# [Directions for this task]
Scan the data below for the string "checkbox". Copy every line where it appears.

# [Given records]
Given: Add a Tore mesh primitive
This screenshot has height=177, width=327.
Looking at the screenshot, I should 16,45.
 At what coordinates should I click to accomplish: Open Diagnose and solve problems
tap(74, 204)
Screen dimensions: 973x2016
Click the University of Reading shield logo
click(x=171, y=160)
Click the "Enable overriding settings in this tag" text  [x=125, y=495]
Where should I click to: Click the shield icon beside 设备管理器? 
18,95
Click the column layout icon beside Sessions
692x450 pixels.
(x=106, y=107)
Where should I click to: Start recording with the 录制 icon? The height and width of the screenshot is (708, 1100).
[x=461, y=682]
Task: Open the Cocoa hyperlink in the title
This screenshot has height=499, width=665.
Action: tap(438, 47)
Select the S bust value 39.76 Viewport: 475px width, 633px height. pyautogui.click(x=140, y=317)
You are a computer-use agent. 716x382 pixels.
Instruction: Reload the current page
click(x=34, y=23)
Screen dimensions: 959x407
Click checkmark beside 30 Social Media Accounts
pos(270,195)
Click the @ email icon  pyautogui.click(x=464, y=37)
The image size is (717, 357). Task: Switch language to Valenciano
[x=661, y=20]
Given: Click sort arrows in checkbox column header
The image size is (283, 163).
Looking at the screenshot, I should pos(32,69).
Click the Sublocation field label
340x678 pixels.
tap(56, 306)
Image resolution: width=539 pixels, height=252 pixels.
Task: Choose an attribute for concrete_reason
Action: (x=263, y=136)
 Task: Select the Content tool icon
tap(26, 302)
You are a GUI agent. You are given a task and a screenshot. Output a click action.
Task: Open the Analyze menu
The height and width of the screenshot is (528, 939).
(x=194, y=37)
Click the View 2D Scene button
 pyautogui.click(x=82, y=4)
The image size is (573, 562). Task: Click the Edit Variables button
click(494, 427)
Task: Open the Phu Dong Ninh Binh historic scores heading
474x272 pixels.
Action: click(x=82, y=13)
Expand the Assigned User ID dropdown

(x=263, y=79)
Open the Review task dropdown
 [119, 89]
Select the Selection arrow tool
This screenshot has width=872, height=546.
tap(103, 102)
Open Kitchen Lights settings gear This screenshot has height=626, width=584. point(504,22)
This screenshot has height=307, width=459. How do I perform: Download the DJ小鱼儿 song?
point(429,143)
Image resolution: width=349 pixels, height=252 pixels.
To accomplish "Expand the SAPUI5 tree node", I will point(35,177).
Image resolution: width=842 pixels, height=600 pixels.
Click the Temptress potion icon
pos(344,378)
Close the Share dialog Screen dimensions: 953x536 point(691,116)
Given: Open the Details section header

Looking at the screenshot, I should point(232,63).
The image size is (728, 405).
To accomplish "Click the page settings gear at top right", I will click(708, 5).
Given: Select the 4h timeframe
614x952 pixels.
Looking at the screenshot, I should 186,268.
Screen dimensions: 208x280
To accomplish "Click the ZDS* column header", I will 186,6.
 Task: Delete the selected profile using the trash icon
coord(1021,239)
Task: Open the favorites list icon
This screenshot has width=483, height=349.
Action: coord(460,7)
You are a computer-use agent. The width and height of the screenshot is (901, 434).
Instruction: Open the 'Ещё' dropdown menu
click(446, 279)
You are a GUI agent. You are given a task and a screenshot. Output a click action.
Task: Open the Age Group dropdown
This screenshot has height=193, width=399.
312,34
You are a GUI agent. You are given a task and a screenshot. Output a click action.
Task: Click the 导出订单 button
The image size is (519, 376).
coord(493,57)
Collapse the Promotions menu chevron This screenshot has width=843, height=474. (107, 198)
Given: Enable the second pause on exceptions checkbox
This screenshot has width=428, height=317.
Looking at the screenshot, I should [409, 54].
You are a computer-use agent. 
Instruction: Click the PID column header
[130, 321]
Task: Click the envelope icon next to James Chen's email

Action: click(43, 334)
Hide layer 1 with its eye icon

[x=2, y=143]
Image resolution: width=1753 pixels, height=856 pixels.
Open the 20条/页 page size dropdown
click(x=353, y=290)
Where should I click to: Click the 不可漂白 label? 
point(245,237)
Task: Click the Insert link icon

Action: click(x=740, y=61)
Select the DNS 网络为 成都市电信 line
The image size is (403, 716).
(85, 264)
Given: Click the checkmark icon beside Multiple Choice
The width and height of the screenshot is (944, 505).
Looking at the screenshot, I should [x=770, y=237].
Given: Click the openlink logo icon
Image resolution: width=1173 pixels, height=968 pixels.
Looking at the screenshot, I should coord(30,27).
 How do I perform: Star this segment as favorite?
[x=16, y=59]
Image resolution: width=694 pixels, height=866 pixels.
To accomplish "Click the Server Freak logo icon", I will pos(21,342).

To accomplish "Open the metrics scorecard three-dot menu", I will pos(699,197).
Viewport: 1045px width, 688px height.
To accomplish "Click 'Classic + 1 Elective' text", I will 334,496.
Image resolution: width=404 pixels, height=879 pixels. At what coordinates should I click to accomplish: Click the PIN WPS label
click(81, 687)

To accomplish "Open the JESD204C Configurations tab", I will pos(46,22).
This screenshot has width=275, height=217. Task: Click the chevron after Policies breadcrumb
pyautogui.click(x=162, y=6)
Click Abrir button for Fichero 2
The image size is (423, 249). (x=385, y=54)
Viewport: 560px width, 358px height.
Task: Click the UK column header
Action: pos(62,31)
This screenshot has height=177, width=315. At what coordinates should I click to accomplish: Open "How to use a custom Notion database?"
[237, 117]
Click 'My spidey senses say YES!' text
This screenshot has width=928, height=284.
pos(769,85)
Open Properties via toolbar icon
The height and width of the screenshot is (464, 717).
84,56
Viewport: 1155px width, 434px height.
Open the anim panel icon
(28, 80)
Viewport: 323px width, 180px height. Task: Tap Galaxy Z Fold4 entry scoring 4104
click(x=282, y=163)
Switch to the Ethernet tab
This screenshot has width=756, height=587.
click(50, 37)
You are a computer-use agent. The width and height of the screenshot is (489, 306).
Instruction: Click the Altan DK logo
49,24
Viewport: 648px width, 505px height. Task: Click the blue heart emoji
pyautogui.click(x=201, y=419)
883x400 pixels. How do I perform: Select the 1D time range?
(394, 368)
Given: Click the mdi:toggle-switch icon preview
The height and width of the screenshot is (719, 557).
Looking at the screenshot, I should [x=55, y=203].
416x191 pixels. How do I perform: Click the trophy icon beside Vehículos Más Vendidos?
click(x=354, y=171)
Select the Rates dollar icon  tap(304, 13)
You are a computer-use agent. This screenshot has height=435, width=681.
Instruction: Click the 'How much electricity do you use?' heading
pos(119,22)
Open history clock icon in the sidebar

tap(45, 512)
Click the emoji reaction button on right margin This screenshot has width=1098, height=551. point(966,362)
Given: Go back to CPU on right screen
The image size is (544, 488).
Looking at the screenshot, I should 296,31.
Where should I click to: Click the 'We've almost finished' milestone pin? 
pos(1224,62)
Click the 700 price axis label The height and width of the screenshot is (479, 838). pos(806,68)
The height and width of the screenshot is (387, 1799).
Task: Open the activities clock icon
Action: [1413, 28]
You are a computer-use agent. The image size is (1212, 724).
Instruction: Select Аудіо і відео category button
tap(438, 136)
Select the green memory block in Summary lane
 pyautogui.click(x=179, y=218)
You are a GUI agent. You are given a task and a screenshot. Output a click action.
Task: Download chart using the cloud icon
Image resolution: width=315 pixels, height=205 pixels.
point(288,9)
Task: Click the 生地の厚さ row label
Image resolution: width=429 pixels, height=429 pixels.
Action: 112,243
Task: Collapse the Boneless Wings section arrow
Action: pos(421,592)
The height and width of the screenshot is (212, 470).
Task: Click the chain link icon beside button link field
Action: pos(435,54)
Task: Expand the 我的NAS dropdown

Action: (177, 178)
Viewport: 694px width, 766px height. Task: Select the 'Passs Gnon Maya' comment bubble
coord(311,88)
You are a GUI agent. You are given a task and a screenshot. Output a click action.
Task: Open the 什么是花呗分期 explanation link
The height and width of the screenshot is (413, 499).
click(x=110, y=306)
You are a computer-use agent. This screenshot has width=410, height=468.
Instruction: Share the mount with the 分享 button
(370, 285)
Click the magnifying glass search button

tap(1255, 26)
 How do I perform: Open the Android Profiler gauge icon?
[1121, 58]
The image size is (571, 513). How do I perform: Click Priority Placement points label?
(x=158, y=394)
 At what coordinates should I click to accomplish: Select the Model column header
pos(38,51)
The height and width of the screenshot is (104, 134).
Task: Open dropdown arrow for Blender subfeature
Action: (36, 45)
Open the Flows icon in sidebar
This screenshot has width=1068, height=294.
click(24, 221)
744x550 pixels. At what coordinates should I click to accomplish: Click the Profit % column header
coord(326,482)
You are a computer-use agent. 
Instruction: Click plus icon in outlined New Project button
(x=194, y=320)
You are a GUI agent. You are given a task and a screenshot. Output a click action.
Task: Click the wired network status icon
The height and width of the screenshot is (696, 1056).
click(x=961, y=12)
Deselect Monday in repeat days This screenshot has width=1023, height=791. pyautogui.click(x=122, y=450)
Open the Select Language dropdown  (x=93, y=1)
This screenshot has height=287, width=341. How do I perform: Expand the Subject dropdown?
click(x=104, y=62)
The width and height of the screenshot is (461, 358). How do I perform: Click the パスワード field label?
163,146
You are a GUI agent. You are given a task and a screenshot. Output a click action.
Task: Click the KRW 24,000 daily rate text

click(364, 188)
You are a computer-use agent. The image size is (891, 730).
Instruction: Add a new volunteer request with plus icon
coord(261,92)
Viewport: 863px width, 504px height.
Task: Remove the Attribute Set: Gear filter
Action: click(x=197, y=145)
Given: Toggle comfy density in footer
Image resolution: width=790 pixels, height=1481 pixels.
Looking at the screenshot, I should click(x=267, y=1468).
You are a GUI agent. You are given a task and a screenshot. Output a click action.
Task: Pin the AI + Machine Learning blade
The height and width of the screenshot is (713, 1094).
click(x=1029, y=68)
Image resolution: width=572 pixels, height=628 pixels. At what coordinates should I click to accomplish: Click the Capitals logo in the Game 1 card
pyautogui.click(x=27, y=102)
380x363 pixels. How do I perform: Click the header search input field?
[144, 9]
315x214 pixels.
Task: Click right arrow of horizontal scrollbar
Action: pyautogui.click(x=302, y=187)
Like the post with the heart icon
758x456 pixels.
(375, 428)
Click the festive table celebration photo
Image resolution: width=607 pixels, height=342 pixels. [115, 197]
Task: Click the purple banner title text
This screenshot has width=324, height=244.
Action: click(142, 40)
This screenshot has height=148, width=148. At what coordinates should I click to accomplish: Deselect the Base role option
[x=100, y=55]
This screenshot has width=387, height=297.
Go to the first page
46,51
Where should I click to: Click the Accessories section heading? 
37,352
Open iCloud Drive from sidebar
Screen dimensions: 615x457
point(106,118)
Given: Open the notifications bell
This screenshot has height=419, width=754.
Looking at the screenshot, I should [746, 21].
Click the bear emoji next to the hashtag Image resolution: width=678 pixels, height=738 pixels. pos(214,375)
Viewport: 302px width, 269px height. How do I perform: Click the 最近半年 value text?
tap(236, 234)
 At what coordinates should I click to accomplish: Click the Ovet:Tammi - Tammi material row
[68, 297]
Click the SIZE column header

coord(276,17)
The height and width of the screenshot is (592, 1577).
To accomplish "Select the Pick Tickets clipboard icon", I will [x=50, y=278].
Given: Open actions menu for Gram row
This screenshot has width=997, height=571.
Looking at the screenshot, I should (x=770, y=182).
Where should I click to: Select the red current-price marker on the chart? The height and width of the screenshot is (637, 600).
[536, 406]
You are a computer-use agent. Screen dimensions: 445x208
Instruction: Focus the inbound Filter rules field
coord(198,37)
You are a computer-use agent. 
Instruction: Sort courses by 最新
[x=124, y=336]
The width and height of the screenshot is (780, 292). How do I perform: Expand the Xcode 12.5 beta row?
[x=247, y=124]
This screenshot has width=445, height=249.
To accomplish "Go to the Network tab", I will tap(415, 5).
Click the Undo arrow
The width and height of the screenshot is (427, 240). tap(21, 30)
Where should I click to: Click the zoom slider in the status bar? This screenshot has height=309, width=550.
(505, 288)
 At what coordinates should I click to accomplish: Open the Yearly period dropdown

# [Result for this task]
Given: Click sort arrows in checkbox column header
Given: Enable the second pause on exceptions checkbox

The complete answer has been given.